___ Data listing ___

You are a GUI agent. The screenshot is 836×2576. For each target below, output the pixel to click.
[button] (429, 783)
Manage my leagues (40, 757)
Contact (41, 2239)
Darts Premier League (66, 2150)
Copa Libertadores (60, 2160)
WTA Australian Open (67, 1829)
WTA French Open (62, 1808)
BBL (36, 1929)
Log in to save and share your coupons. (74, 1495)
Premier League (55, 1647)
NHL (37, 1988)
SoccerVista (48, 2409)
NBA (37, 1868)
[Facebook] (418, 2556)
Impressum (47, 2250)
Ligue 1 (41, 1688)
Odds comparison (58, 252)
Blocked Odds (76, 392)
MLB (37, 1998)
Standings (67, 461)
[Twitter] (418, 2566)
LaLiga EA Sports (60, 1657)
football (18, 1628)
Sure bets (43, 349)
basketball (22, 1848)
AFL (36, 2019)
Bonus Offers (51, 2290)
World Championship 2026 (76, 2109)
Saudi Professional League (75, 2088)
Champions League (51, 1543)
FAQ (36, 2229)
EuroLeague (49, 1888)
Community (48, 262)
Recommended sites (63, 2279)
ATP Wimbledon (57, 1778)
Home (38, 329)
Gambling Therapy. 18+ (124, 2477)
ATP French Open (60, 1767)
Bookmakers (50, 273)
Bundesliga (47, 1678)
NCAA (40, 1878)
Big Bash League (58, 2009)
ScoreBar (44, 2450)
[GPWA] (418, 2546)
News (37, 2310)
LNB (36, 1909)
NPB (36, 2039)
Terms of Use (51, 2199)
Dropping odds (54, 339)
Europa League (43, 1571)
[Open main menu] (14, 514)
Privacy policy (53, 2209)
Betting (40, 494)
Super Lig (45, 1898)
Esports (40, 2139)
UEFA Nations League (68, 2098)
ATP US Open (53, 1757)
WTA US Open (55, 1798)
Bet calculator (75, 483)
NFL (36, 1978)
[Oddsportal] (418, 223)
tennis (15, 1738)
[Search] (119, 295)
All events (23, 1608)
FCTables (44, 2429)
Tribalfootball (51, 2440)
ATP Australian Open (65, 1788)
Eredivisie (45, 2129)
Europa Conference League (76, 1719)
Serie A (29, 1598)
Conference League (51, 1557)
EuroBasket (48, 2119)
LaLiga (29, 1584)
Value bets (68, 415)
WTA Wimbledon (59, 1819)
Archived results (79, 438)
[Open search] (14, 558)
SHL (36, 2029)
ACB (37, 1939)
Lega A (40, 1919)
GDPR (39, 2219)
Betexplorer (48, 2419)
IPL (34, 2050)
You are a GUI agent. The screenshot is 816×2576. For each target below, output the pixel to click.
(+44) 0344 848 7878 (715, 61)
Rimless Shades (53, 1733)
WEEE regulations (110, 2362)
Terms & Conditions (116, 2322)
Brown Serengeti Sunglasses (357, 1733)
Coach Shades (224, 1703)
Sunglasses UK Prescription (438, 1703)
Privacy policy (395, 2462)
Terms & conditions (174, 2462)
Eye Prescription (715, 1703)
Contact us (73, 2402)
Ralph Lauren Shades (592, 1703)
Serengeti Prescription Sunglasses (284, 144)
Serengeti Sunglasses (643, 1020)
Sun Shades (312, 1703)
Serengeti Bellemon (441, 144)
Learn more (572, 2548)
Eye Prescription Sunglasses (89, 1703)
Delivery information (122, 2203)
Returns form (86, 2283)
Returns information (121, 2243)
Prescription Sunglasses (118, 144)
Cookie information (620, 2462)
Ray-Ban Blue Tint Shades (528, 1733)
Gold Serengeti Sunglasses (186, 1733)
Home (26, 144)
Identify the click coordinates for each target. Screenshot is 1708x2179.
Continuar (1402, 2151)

___

**What the task asks:** Lines after the one containing "Community (48, 262)" are left out; every line from the start of the entries through that line is restated word for word.

**Written answer:**
You are a GUI agent. The screenshot is 836×2576. For each target below, output the pixel to click.
[button] (429, 783)
Manage my leagues (40, 757)
Contact (41, 2239)
Darts Premier League (66, 2150)
Copa Libertadores (60, 2160)
WTA Australian Open (67, 1829)
WTA French Open (62, 1808)
BBL (36, 1929)
Log in to save and share your coupons. (74, 1495)
Premier League (55, 1647)
NHL (37, 1988)
SoccerVista (48, 2409)
NBA (37, 1868)
[Facebook] (418, 2556)
Impressum (47, 2250)
Ligue 1 (41, 1688)
Odds comparison (58, 252)
Blocked Odds (76, 392)
MLB (37, 1998)
Standings (67, 461)
[Twitter] (418, 2566)
LaLiga EA Sports (60, 1657)
football (18, 1628)
Sure bets (43, 349)
basketball (22, 1848)
AFL (36, 2019)
Bonus Offers (51, 2290)
World Championship 2026 (76, 2109)
Saudi Professional League (75, 2088)
Champions League (51, 1543)
FAQ (36, 2229)
EuroLeague (49, 1888)
Community (48, 262)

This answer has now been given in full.